A Post-Doc Position is opening at Inria Saclay Île-de-France. The Post-Doc will be hosted at the Center for Applied Mathematics (Ecole Polytechnique, CNRS, Inria) and founded by the MONNALISA project (EU-H2020-CS2).

The MONNALISA project intends to provide an accurate, physics-based low-order model for predicting the nonlinear behavior of tailplanes to enable nonconventional rear ends optimization for the next-generation of Large Passenger Aircraft.
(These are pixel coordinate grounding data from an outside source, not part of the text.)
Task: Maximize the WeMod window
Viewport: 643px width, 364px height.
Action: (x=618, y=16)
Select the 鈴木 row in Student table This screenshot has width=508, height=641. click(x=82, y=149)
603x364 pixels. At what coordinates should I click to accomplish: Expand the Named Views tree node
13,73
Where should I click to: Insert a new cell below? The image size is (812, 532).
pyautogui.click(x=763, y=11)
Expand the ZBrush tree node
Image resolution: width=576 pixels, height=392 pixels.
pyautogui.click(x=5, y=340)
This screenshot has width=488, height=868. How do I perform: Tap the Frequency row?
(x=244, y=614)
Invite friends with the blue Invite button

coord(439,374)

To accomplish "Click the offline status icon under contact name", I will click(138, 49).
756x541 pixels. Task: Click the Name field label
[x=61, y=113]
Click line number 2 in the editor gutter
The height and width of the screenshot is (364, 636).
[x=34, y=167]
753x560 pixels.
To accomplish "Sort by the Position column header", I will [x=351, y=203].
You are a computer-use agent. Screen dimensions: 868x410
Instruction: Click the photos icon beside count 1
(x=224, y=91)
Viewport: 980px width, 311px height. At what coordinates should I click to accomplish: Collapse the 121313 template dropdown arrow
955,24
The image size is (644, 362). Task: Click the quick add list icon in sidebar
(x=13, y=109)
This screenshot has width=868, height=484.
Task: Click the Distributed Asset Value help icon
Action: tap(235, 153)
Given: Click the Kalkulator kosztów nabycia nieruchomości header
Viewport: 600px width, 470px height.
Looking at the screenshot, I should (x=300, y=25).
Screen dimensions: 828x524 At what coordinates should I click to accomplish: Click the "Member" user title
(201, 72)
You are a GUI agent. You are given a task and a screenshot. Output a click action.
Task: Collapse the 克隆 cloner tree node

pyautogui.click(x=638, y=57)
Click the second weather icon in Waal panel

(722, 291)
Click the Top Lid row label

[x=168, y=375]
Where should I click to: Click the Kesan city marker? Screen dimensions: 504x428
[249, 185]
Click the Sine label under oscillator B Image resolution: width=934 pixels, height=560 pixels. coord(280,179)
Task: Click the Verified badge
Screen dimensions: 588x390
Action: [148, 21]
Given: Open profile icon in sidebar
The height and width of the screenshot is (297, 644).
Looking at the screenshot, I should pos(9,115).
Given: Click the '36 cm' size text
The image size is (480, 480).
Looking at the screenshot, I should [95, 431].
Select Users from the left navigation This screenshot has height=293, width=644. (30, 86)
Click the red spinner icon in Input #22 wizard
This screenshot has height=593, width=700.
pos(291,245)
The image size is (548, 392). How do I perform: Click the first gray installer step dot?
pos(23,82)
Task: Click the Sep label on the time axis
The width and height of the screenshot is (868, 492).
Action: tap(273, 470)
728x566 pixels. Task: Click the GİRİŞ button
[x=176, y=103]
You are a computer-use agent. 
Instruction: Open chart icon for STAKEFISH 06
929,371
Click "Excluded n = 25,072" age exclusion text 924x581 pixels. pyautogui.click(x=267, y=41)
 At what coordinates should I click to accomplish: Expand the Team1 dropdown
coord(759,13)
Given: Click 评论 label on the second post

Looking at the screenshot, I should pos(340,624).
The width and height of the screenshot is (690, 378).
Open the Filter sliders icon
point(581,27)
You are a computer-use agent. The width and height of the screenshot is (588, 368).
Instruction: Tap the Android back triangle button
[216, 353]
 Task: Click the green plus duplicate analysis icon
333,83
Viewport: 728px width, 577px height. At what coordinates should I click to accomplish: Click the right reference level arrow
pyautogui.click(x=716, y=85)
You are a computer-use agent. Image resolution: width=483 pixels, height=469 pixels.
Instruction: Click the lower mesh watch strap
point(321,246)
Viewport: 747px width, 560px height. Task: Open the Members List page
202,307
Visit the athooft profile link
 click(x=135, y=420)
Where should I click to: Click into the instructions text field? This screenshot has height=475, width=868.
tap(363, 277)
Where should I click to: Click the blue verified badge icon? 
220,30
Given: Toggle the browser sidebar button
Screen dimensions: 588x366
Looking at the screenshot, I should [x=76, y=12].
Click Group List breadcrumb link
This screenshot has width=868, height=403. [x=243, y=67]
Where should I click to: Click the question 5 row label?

Within this project, the Post- Doc researcher will develop advanced uncertainty quantification (UQ) methodologies for Multi-fidelity models in the context of computationally demanding Computational Fluid dynamics (CFD) simulations.

The candidate should have strong backgrounds in applied mathematics and scientific computing. An experience with uncertainty quantification methods or CFD will be a plus.

Applicants holding a Ph.D. in Applied Mathematics, Computer Science, Data Science, Mechanical Engineering, or other relevant areas should submit their curriculum vitae electronically, with three reference contacts and copies of (up to three) selected publications.

The expected starting date is January 2021, with an overall duration of 24 months.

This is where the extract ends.